Re: Debugging External Transforms on Dataflow (Python)

Alex Koay Thu, 24 Jun 2021 05:44:03 -0700

On the surface this looked ok, but running it on Dataflow ended up giving
me some new errors.
Essentially UnboundedSourceAsSDFRestrictionTracker.getProgress also uses
currentReader, but it creates new Readers (without checking the cache key).


@Boyuan Zhang <boyu...@google.com> I'm guessing this should be part of this
PR (https://github.com/apache/beam/pull/13592), do you know if there was
something behind this?

Thanks!

Cheers
Alex

On Thu, Jun 24, 2021 at 4:01 PM Alex Koay <alexkoa...@gmail.com> wrote:

> Good news for anybody who's following this.
> I finally had some time today to look into the problem again with some
> fresh eyes and I figured out the problems.
> As I suspected, the issue lies with the cachedReaders and how it uses
> CheckpointMarks.
>
> With the SDF cachedReaders, it serializes the Source and CheckpointMark
> (along with MIN_TIMESTAMP) to create a cache key for the reader so that it
> can be reused later. Sounds good so far.
>
> On the other hand, Solace doesn't make use of the CheckpointMark at all in
> Source.createReader(), opting instead to create a new Reader every time.
> This is because Solace doesn't really have a notion of checkpoints in
> their queue, you just get the next available message always.
> This makes sense to me.
> As a result, whenever createReader() is called, the CheckpointMark that
> comes as a result is always unique.
>
> The other point about Solace is that its Reader acknowledges the messages
> only upon finalization (which should be the case).
>
> So far, I'm re-iterating what I mentioned before. Well, here's the last
> part I has a hunch about but finally had time to confirm today.
>
> While Solace's cached readers do expire after a minute, while they're
> still running, the Solace server helpfully sends some messages (up to 255
> -- I could be wrong about this) to the reader first (which it then waits
> for an acknowledgement).
> Why this happens is because the FlowReceiver that Solace has isn't yet
> closed, the server treats the Reader as still being "active" for all
> intents and purposes.
> These messages, though, never get read at all by Beam, because
> Reader.advance() is never called, and as such it stays as such until the
> identical CheckpointMark is recalled (which it never does, because the
> CheckpointMark has moved on).

Jobs:
a – From the thread on debugging external transforms, transcribe the passage starting with "On the surface" and going on through "the cache key).".
b – Translate this sentence from the thread on debugging external transforms into Spanish: "The other point about Solace is that its Reader acknowledges the messages only upon finalization (which should be the case)."
c – Take the thread on debugging external transforms further, continuing from the point where the text stops.
The listing that follows is separate material and is unrelated to the thread on debugging external transforms.

Dataset rows:
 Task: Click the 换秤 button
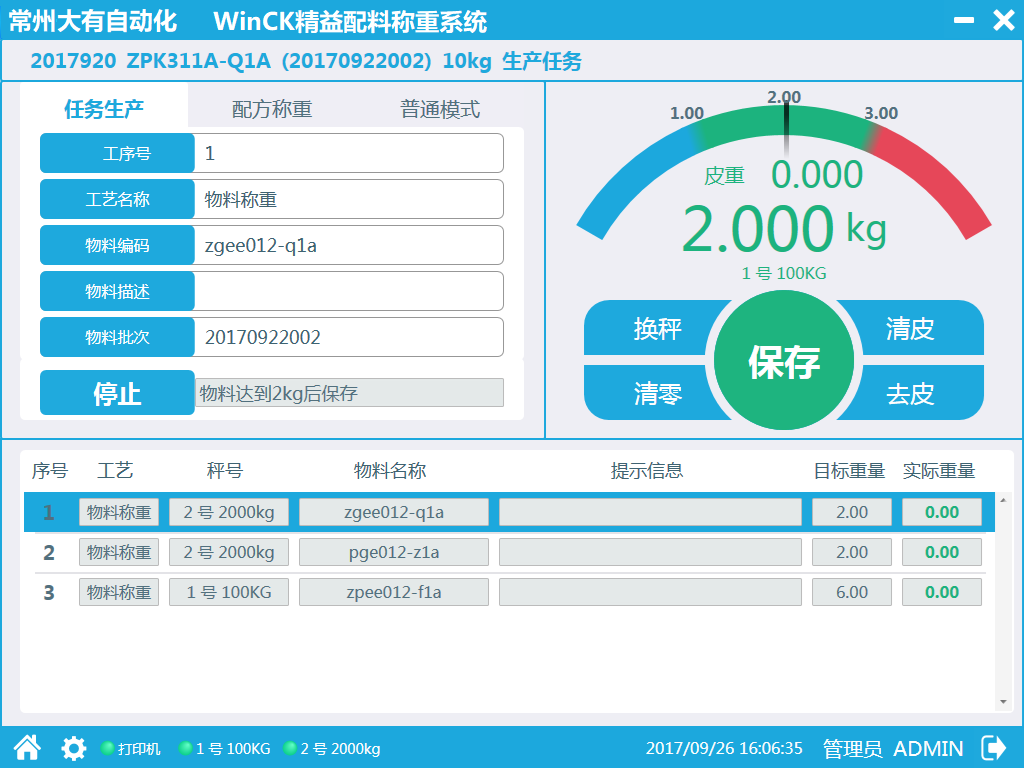(x=657, y=329)
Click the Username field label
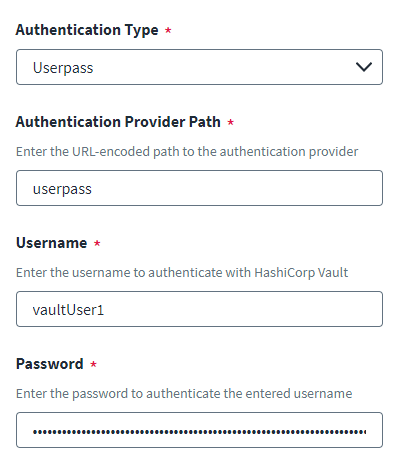 pyautogui.click(x=52, y=243)
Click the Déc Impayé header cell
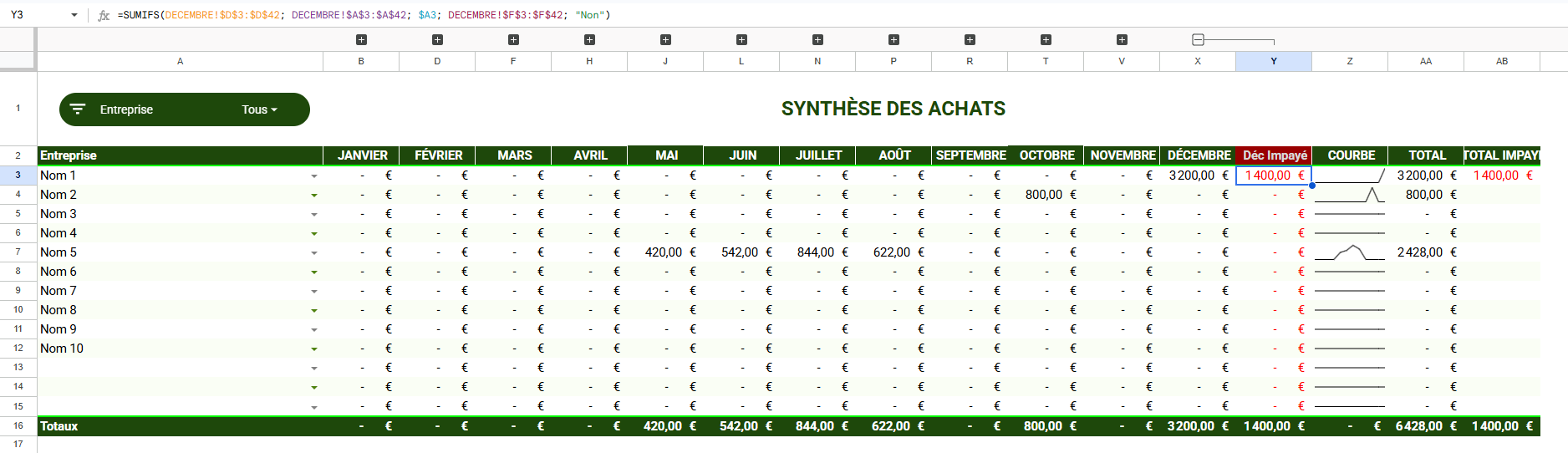 (x=1273, y=155)
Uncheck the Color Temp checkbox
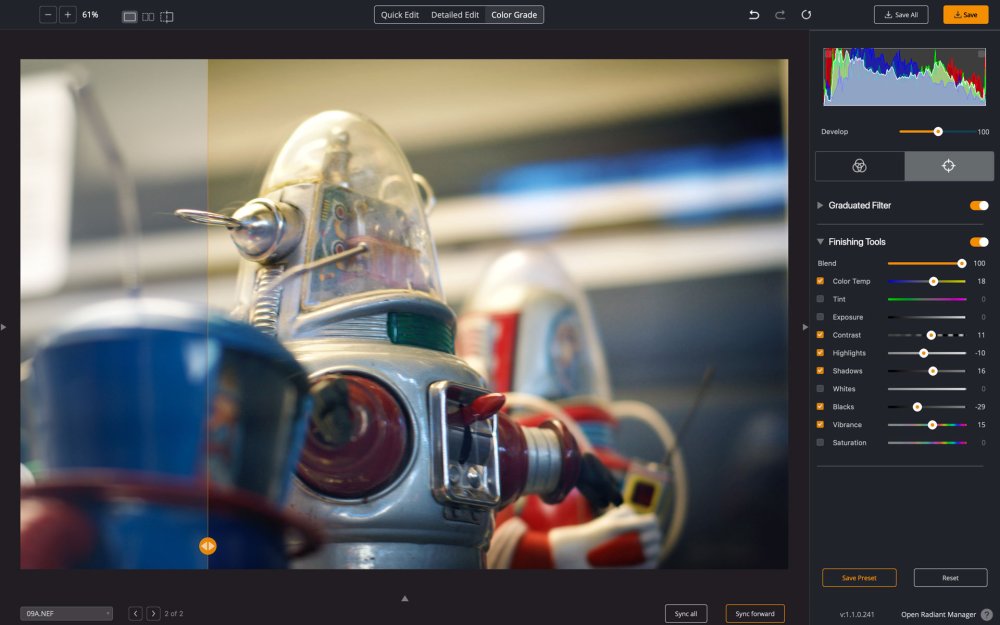Viewport: 1000px width, 625px height. [x=821, y=281]
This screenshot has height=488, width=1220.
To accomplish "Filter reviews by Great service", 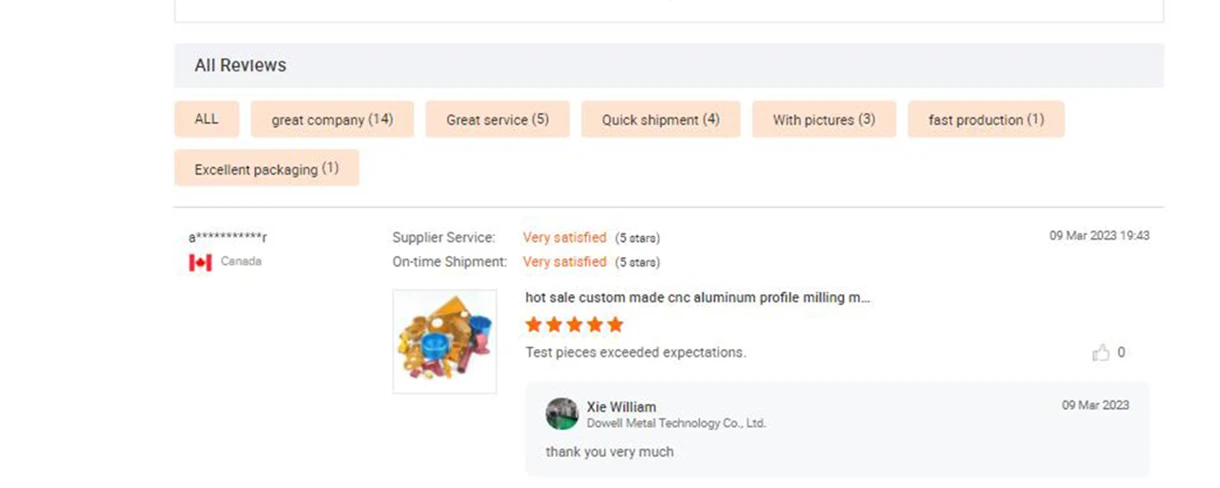I will point(497,119).
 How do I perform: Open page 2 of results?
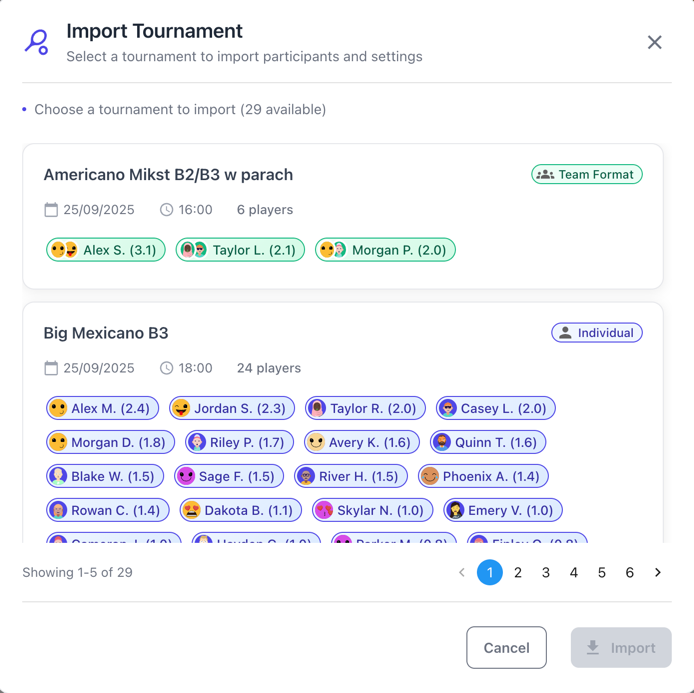click(x=518, y=573)
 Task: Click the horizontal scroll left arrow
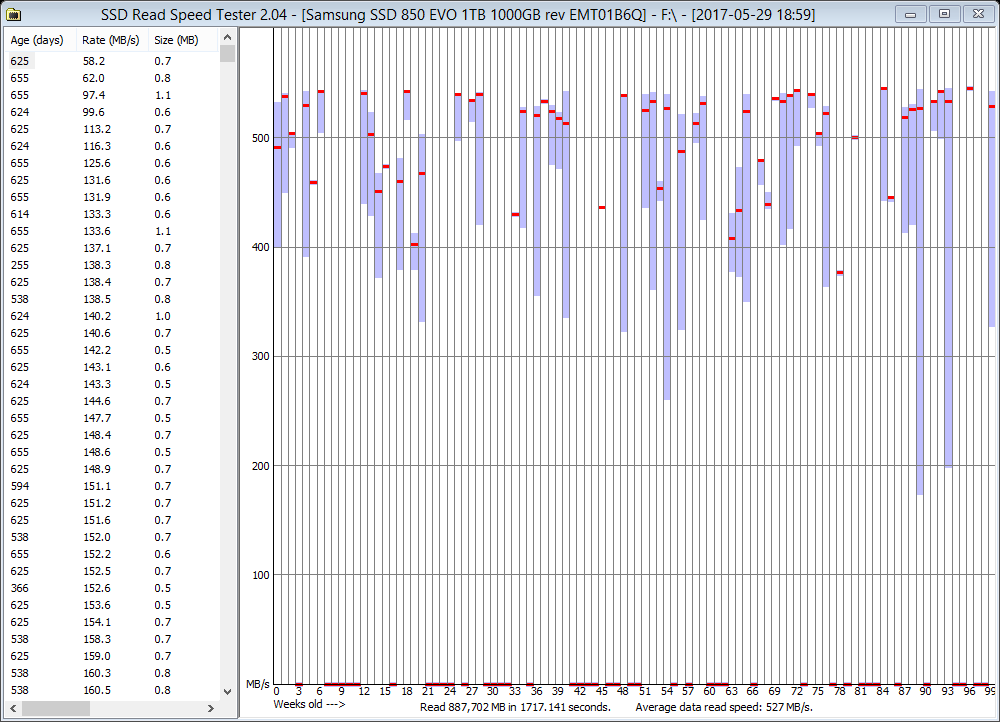point(12,708)
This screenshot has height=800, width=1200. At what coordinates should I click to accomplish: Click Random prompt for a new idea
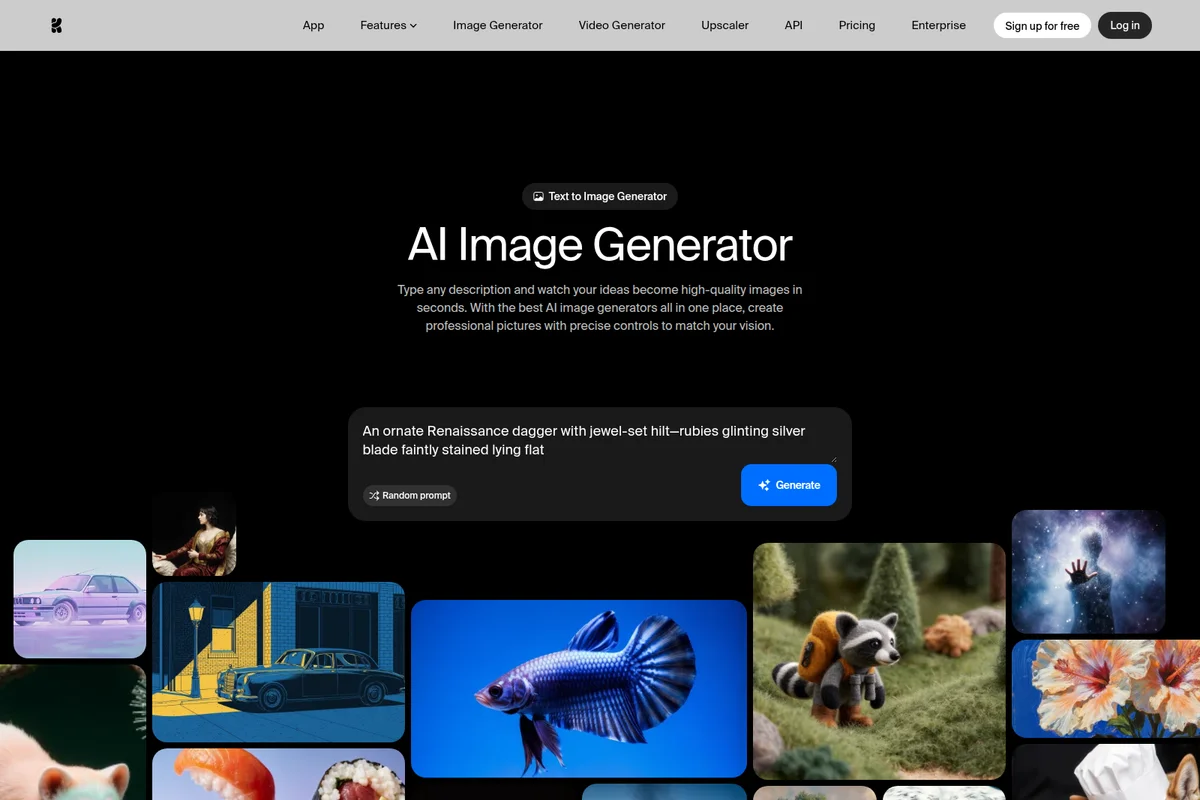click(x=410, y=495)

Answers for the exercise:
a –
On the surface this looked ok, but running it on Dataflow ended up giving
me some new errors.
Essentially UnboundedSourceAsSDFRestrictionTracker.getProgress also uses
currentReader, but it creates new Readers (without checking the cache key).

b – El otro punto sobre Solace es que su Reader confirma la recepción de los mensajes únicamente tras la finalización (que es como debería ser).

c –
>
> In the meantime, the SDF spawns more and more readers over and over again
> (which will sooner or later go hungry) and all these will become cached
> (with some number of unacknowledged messages), because advance() was never
> called on it.
>
> Eventually, when cachedReaders hits 100 or after 60 seconds, the old
> Readers which have some unacknowledged 255 messages will then be closed,
> freeing up the messages to go to the other readers.
> But now here's the kicker, the other ~99 Readers (in each thread) in the
> cache also are active in the eyes of Solace!
> All of them will get some messages, which never get called on, because the
> CheckpointMark has moved on yet again.
> This goes on for eternity, leading to the very small trickle of messages
> coming in after that.
>
> I've currently fixed the problem by marking everything in Solace's
> CheckpointMark as transient, and as a result it will always reuse the
> cached Reader, but I'd like to discuss if there are any better ways to work
> around this.
> I would propose these two ideas as fallback options, especially
> considering existing UnboundedSources.
> 1. make Reader caching optional
> 2. simply always reuse the existing reader
>
> In any case, the problem (as it was) has been resolved.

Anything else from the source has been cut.